Цитируемый текст –
Асанья обратился с предложением сформировать правительство к еще одному своему другу, профессору университета Хосе Хиралю, единственному либеральному политику, понимавшему, что власти республики больше не могут отворачиваться от реальности. Утром 19 июля он издал указ о роспуске армии и распорядился вооружить рабочие организации. Хулиан Мариас, пришедший к мессе со своей невестой Лолитой в церковь Carboneras близ Пуэрто дель Соль, не догадывался, что это будет последняя месса до апреля 1939 года. Выйдя потом на улицу, они решили, что за время службы город поменял хозяев. Из окон реквизированных трамваев, увешанных красными и красно-черными флагами, торчали стволы ружей. По соседству, в казармах штурмовой гвардии на улице Коррео, раздавали оружие.
Но некоторые губернаторы и чиновники отказывались выполнять эти инструкции. В Мадриде правительству пришлось категорически приказать генералу Миахе последовать распоряжению. После этого грузовики доставили к штабам ВСТ и НКТ более 60 тысяч винтовок, масло с которых стирали партийными газетами. Однако из этого количества только к 50 тысячам винтовок прилагались затворы; остальные хранились в казармах Монтанья, откуда их не давал вывезти полковник Серра, принадлежавший к бунтовщикам.
Давид Антона описывал штаб НКТ, закрытый правительством всего за несколько недель до этого: «Узкая темная комната, не повернуться. Гвалт, крики, винтовки – много винтовок. Непрерывно звонит телефон. Собственного голоса и то не слышишь. Только щелкают затворы – это товарищи хотят быстрее научиться обращению с оружием».
Лоялистам повезло: среди заговорщиков в Мадриде тоже царила неразбериха. Никто не понимал, кто будет командовать, пока эту роковую роль не принял на себя генерал Фанхуль. Мятежные генералы заранее знали, как тяжело будет сразу захватить Мадрид. Но, учитывая их стратегию выжидания, пока не подойдут подкрепления из Памплоны, Сарагосы и Барселоны, приготовления к осаде были удивительно робкими.
Под конец дня 19 июля Фанхуль прибыл в казармы Монтанья и обратился к офицерам и пришедшим им на помощь фалангистам. Но их попытка выступления была пресечена толпами мадридцев, собранных ВСТ и НКТ. После перестрелки войска вернулись в казармы. Вылазка мятежников была скорее ритуальным актом, чем военной операцией. Снаружи из репродукторов гремела речь Пассионарии, призывавшей к сопротивлению. Осажденные приготовились ждать до утра.

Задания –
a - Сколько винтовок, согласно тексту о событиях в Мадриде, доставили грузовики к штабам ВСТ и НКТ?
b - Перепишите фрагмент текста о событиях в Мадриде начиная со слов «Лоялистам повезло: среди» вплоть до слов «ждать до утра.» включительно, заменив «фалангистам» на «добровольцам».
Приведённые далее строки с этим текстом никак не связаны.

Фрагмент данных –
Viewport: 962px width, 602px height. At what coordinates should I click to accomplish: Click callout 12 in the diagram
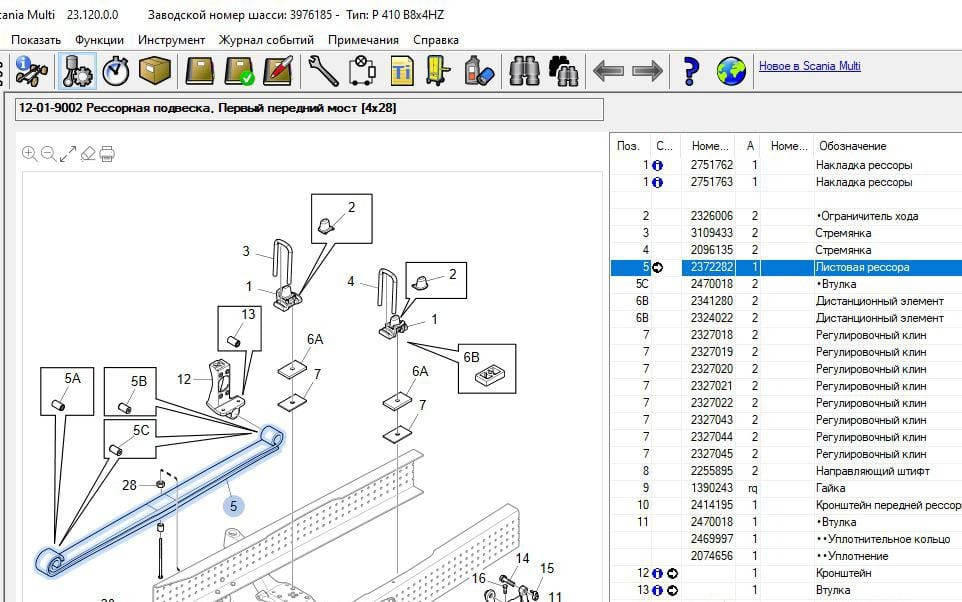tap(184, 379)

Ответы к заданиям –
a - Более 60 тысяч винтовок.

b -
Лоялистам повезло: среди заговорщиков в Мадриде тоже царила неразбериха. Никто не понимал, кто будет командовать, пока эту роковую роль не принял на себя генерал Фанхуль. Мятежные генералы заранее знали, как тяжело будет сразу захватить Мадрид. Но, учитывая их стратегию выжидания, пока не подойдут подкрепления из Памплоны, Сарагосы и Барселоны, приготовления к осаде были удивительно робкими.
Под конец дня 19 июля Фанхуль прибыл в казармы Монтанья и обратился к офицерам и пришедшим им на помощь добровольцам. Но их попытка выступления была пресечена толпами мадридцев, собранных ВСТ и НКТ. После перестрелки войска вернулись в казармы. Вылазка мятежников была скорее ритуальным актом, чем военной операцией. Снаружи из репродукторов гремела речь Пассионарии, призывавшей к сопротивлению. Осажденные приготовились ждать до утра.